Momentum is a vector. For an object of constant mass in introductory mechanics,

$$\vec{p} = m\vec{v}$$

so direction matters: in one dimension, rightward is often positive and leftward negative. For a two-object system in one dimension, the momentum statement is

$$m_1 v_{1,i} + m_2 v_{2,i} = m_1 v_{1,f} + m_2 v_{2,f}$$

valid when the system is isolated well enough over the collision interval. The three collision types differ only in what else is conserved:

Collision type	Total momentum	Total kinetic energy	Objects after impact
Elastic	Conserved	Conserved	Separate, generally different velocities
Inelastic	Conserved	Not conserved	Separate, some KE lost to heat, sound, deformation
Perfectly inelastic	Conserved	Not conserved	Stick together, one shared velocity

For an elastic collision, the extra kinetic-energy equation is

$$\frac{1}{2}m_1 v_{1,i}^2 + \frac{1}{2}m_2 v_{2,i}^2 = \frac{1}{2}m_1 v_{1,f}^2 + \frac{1}{2}m_2 v_{2,f}^2$$

When To Use Which

Momentum is not conserved for a single object on its own; it is conserved for the total system when the net external impulse is negligible. During a short collision the forces between the colliding objects are internal, so they rearrange momentum between the objects without changing the total. So always start from momentum conservation. Add the kinetic-energy equation only when the problem states or implies the collision is elastic. If the objects stick together, treat it as perfectly inelastic and use a single final velocity.

Worked Example: A Perfectly Inelastic Collision

A $2\ \mathrm{kg}$ cart moves right at $4\ \mathrm{m/s}$ and collides with a $1\ \mathrm{kg}$ cart at rest. The carts stick together. Find their final velocity.

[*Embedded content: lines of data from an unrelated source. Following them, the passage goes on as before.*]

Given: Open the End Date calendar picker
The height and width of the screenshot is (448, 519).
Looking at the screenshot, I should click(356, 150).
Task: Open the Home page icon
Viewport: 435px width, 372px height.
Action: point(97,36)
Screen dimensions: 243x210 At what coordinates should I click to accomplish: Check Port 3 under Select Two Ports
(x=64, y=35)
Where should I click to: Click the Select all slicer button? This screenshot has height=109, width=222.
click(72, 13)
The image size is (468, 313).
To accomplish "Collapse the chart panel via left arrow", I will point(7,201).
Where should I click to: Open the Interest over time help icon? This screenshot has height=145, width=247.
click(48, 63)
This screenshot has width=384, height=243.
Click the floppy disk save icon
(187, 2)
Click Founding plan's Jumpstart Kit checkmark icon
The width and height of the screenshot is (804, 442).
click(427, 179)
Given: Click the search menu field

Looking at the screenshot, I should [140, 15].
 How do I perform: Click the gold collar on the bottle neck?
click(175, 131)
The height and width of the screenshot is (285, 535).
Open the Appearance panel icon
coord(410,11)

This is perfectly inelastic, so momentum is conserved and both carts share one final velocity $v_f$. Before the collision,

$$p_i = (2)(4) + (1)(0) = 8\ \mathrm{kg \cdot m/s}$$

After, the combined mass is $3\ \mathrm{kg}$, so

$$p_f = (3)v_f$$

Setting initial equal to final,

$$8 = 3v_f$$ $$v_f = \frac{8}{3}\ \mathrm{m/s}$$

about $2.67\ \mathrm{m/s}$ to the right.

Now compare kinetic energy before and after:

$$K_i = \frac{1}{2}(2)(4^2) = 16\ \mathrm{J}$$ $$K_f = \frac{1}{2}(3)\left(\frac{8}{3}\right)^2 = \frac{32}{3}\ \mathrm{J} \approx 10.67\ \mathrm{J}$$

Momentum stays the same, but kinetic energy drops from $16\ \mathrm{J}$ to about $10.67\ \mathrm{J}$. That missing kinetic energy is transformed into thermal energy, sound, or internal deformation. It does not violate momentum conservation, because the two laws have different conditions and apply to different quantities.

Try It With A Twist

Keep the same masses, but let the second cart move left before the collision. Recompute the total initial momentum using a negative sign for the leftward cart, then solve for the shared final velocity again. The sign bookkeeping is the whole point: opposite-moving objects partially cancel instead of adding.

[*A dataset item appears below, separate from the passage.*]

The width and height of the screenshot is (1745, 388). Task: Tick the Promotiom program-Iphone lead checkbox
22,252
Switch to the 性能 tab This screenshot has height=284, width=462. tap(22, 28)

Exam Traps And Confusion Points

Treating momentum like a plain number. Momentum has direction. In one dimension, a sign convention is essential; in two or three dimensions, conserve momentum component by component.

Forgetting to define the system. If you track only one object in a collision, its momentum usually changes. The conservation law applies to the total momentum of the isolated system.

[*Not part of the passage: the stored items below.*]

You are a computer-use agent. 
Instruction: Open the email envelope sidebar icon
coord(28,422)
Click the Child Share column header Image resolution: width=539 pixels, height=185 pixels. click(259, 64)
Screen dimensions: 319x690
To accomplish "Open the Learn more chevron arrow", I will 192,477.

Using kinetic-energy conservation for every collision. That is valid only for elastic collisions. For inelastic ones, use momentum conservation first.

Ignoring external impulse. If outside forces matter over the time interval, total momentum for your chosen system may not stay constant. The isolation condition is part of the rule, not optional.

Where Conservation Of Momentum Is Used

It appears in collision analysis, recoil problems, explosions, particle interactions, and lab-cart experiments. The same principle explains why a firearm recoils, why billiard balls exchange motion, and why two objects that stick together move more slowly than the faster object did before impact.